**** Given information
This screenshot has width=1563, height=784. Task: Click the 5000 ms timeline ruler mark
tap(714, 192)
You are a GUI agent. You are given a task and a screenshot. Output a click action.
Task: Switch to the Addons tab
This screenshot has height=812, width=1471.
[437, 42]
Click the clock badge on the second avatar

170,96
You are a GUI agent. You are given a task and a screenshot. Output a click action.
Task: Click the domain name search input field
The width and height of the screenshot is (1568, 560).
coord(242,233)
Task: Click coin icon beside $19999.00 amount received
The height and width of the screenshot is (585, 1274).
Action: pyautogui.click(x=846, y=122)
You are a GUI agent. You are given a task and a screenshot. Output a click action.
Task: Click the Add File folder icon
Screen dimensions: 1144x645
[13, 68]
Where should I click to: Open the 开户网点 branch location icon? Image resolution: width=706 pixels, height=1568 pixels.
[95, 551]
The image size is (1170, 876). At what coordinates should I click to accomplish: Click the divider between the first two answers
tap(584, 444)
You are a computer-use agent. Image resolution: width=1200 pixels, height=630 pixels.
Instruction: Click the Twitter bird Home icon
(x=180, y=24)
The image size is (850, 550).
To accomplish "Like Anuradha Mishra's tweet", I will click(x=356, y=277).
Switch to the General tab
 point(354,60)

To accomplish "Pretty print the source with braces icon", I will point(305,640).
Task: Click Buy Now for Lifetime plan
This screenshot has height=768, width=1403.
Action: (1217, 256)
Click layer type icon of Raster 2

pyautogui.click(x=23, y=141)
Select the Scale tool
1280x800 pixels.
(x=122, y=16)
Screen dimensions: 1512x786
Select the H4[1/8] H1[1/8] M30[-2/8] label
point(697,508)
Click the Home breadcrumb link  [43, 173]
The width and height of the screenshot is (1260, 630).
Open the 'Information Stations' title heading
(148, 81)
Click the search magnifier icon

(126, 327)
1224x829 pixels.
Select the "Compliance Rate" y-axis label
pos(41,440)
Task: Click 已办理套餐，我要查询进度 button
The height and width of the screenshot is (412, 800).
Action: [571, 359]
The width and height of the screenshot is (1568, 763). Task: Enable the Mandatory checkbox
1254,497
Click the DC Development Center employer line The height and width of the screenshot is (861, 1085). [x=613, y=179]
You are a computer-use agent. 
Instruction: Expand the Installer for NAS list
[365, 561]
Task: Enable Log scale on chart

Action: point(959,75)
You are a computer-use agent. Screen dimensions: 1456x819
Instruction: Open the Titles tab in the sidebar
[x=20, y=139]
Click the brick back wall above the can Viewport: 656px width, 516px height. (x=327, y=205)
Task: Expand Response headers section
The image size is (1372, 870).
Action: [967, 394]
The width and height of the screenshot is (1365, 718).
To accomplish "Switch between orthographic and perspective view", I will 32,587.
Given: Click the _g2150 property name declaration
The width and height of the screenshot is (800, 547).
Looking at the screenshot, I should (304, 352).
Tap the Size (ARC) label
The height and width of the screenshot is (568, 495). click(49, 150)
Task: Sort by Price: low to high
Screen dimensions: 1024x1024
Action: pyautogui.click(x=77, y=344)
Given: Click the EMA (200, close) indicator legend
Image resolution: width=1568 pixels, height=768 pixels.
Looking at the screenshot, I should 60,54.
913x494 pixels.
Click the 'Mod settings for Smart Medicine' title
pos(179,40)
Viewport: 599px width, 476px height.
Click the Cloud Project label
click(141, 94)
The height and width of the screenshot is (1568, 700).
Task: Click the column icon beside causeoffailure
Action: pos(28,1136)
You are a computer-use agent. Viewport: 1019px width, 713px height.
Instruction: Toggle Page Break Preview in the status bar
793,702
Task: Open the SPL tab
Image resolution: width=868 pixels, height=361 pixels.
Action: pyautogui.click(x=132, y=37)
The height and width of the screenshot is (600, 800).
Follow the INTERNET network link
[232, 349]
********
→ Required work: Copy out all of the lines above exactly as they appear, without any changes.

→ Response to the exercise:
This screenshot has width=1563, height=784. Task: Click the 5000 ms timeline ruler mark
tap(714, 192)
You are a GUI agent. You are given a task and a screenshot. Output a click action.
Task: Switch to the Addons tab
This screenshot has height=812, width=1471.
[437, 42]
Click the clock badge on the second avatar

170,96
You are a GUI agent. You are given a task and a screenshot. Output a click action.
Task: Click the domain name search input field
The width and height of the screenshot is (1568, 560).
coord(242,233)
Task: Click coin icon beside $19999.00 amount received
The height and width of the screenshot is (585, 1274).
Action: pyautogui.click(x=846, y=122)
You are a GUI agent. You are given a task and a screenshot. Output a click action.
Task: Click the Add File folder icon
Screen dimensions: 1144x645
[13, 68]
Where should I click to: Open the 开户网点 branch location icon? Image resolution: width=706 pixels, height=1568 pixels.
[95, 551]
The image size is (1170, 876). At what coordinates should I click to accomplish: Click the divider between the first two answers
tap(584, 444)
You are a computer-use agent. Image resolution: width=1200 pixels, height=630 pixels.
Instruction: Click the Twitter bird Home icon
(x=180, y=24)
The image size is (850, 550).
To accomplish "Like Anuradha Mishra's tweet", I will click(x=356, y=277).
Switch to the General tab
 point(354,60)

To accomplish "Pretty print the source with braces icon", I will point(305,640).
Task: Click Buy Now for Lifetime plan
This screenshot has height=768, width=1403.
Action: (1217, 256)
Click layer type icon of Raster 2

pyautogui.click(x=23, y=141)
Select the Scale tool
1280x800 pixels.
(x=122, y=16)
Screen dimensions: 1512x786
Select the H4[1/8] H1[1/8] M30[-2/8] label
point(697,508)
Click the Home breadcrumb link  [43, 173]
The width and height of the screenshot is (1260, 630).
Open the 'Information Stations' title heading
(148, 81)
Click the search magnifier icon

(126, 327)
1224x829 pixels.
Select the "Compliance Rate" y-axis label
pos(41,440)
Task: Click 已办理套餐，我要查询进度 button
The height and width of the screenshot is (412, 800).
Action: [571, 359]
The width and height of the screenshot is (1568, 763). Task: Enable the Mandatory checkbox
1254,497
Click the DC Development Center employer line The height and width of the screenshot is (861, 1085). [x=613, y=179]
You are a computer-use agent. 
Instruction: Expand the Installer for NAS list
[365, 561]
Task: Enable Log scale on chart

Action: point(959,75)
You are a computer-use agent. Screen dimensions: 1456x819
Instruction: Open the Titles tab in the sidebar
[x=20, y=139]
Click the brick back wall above the can Viewport: 656px width, 516px height. (x=327, y=205)
Task: Expand Response headers section
The image size is (1372, 870).
Action: [967, 394]
The width and height of the screenshot is (1365, 718).
To accomplish "Switch between orthographic and perspective view", I will 32,587.
Given: Click the _g2150 property name declaration
The width and height of the screenshot is (800, 547).
Looking at the screenshot, I should (304, 352).
Tap the Size (ARC) label
The height and width of the screenshot is (568, 495). click(49, 150)
Task: Sort by Price: low to high
Screen dimensions: 1024x1024
Action: pyautogui.click(x=77, y=344)
Given: Click the EMA (200, close) indicator legend
Image resolution: width=1568 pixels, height=768 pixels.
Looking at the screenshot, I should 60,54.
913x494 pixels.
Click the 'Mod settings for Smart Medicine' title
pos(179,40)
Viewport: 599px width, 476px height.
Click the Cloud Project label
click(141, 94)
The height and width of the screenshot is (1568, 700).
Task: Click the column icon beside causeoffailure
Action: pos(28,1136)
You are a computer-use agent. Viewport: 1019px width, 713px height.
Instruction: Toggle Page Break Preview in the status bar
793,702
Task: Open the SPL tab
Image resolution: width=868 pixels, height=361 pixels.
Action: pyautogui.click(x=132, y=37)
The height and width of the screenshot is (600, 800).
Follow the INTERNET network link
[232, 349]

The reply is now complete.